- Date: December 31, 2004
- Season: 2004
- Stadium: Sun Bowl
- Location: El Paso, Texas
- Referee: Gerard McGinn (Big East)
- Attendance: 51,288
- Payout: US$1.5 million per team

United States TV coverage
- Network: CBS
- Announcers: Verne Lundquist (play-by-play) Todd Blackledge (analyst) Tracy Wolfson (sidelines)

= 2004 Sun Bowl =

American college football game

The 2004 Sun Bowl featured the Arizona State Sun Devils, and the Purdue Boilermakers. Sponsored by the Vitalis brand of hair tonic made by Bristol-Myers, the game was officially known as the Vitalis Sun Bowl. It was the 71st Sun Bowl.

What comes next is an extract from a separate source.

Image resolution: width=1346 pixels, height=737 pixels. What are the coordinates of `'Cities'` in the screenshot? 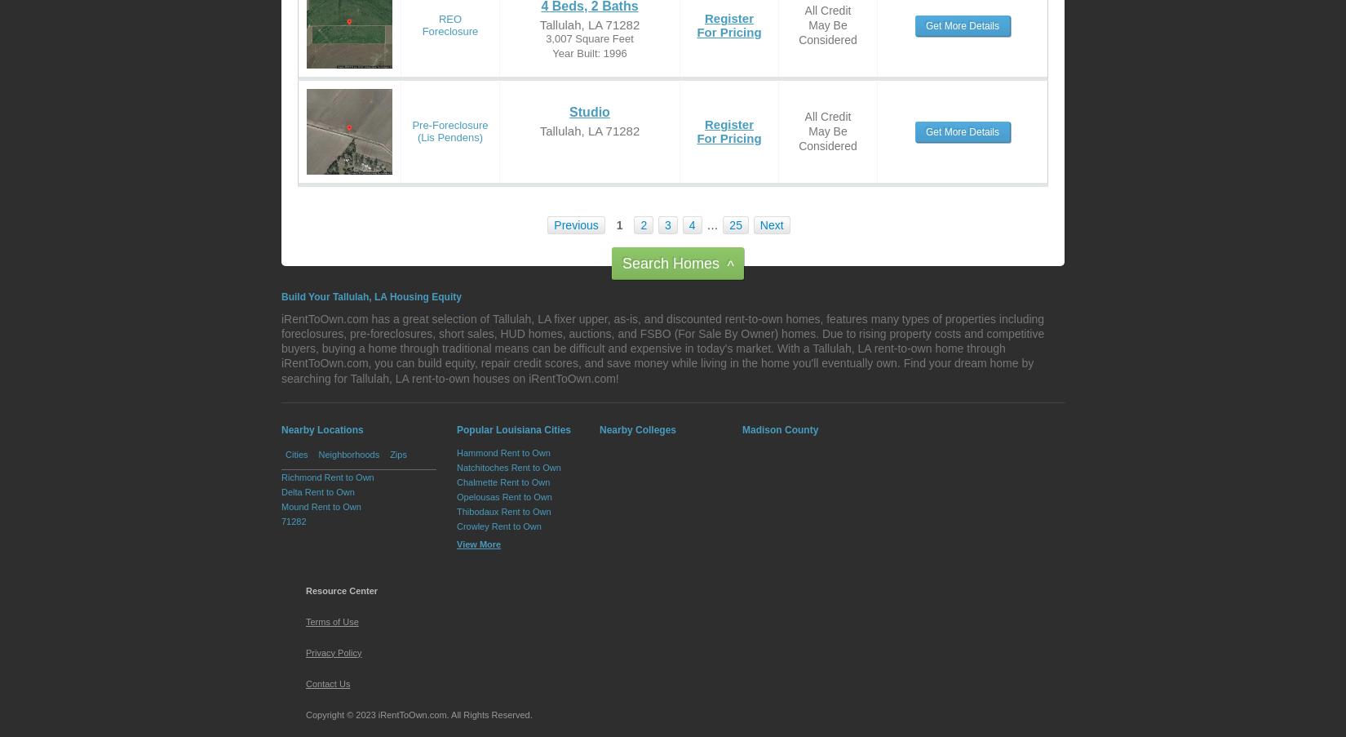 It's located at (296, 452).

Arizona State's place kicker, Jessie Ainsworth kicked a 22-yard field goal in the first quarter to give the Sun Devils a 3-0 lead. Arizona State's running back, Preston Jones was tackled in the end zone by Purdue's Brandon Villareal, for a safety, putting Purdue on the board 3-2. The defenses held, and that score held up in the locker room.

In the third quarter, Purdue's Kyle Orton connected with wide receiver Brian Hare for a long 80-yard touchdown pass to give Purdue a 9-3 lead. Arizona State quarterback, Sam Keller found Derek Hagan in the end zone for a 27-yard touchdown to put Arizona State back on top 10-9. He finished the game with 370 yards passing.

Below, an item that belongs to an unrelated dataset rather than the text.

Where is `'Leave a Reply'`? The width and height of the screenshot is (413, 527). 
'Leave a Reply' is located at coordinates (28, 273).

Early in the fourth quarter, Orton found all-American Taylor Stubblefield for a 5-yard touchdown pass, reclaiming the lead for Purdue, 16-10. Arizona State moved the ball on their ensuing drive, but it stalled, and they had to settle for a field goal. Ainsworth connected on a 34-yard field goal, trimming the margin to 16-13. Keller later threw to Rudy Burgess for a 41-yard touchdown, giving ASU a 20-16 lead.

Purdue reclaimed the lead with a 6-yard touchdown pass from Orton to Charles Davis giving them a 23-20 lead. Sam Keller's final touchdown to Rudy Burgess proved to be the game winner, as ASU held off Purdue by a 27-23 margin.

Grammy-winning Texas band Los Lonely Boys performed at halftime.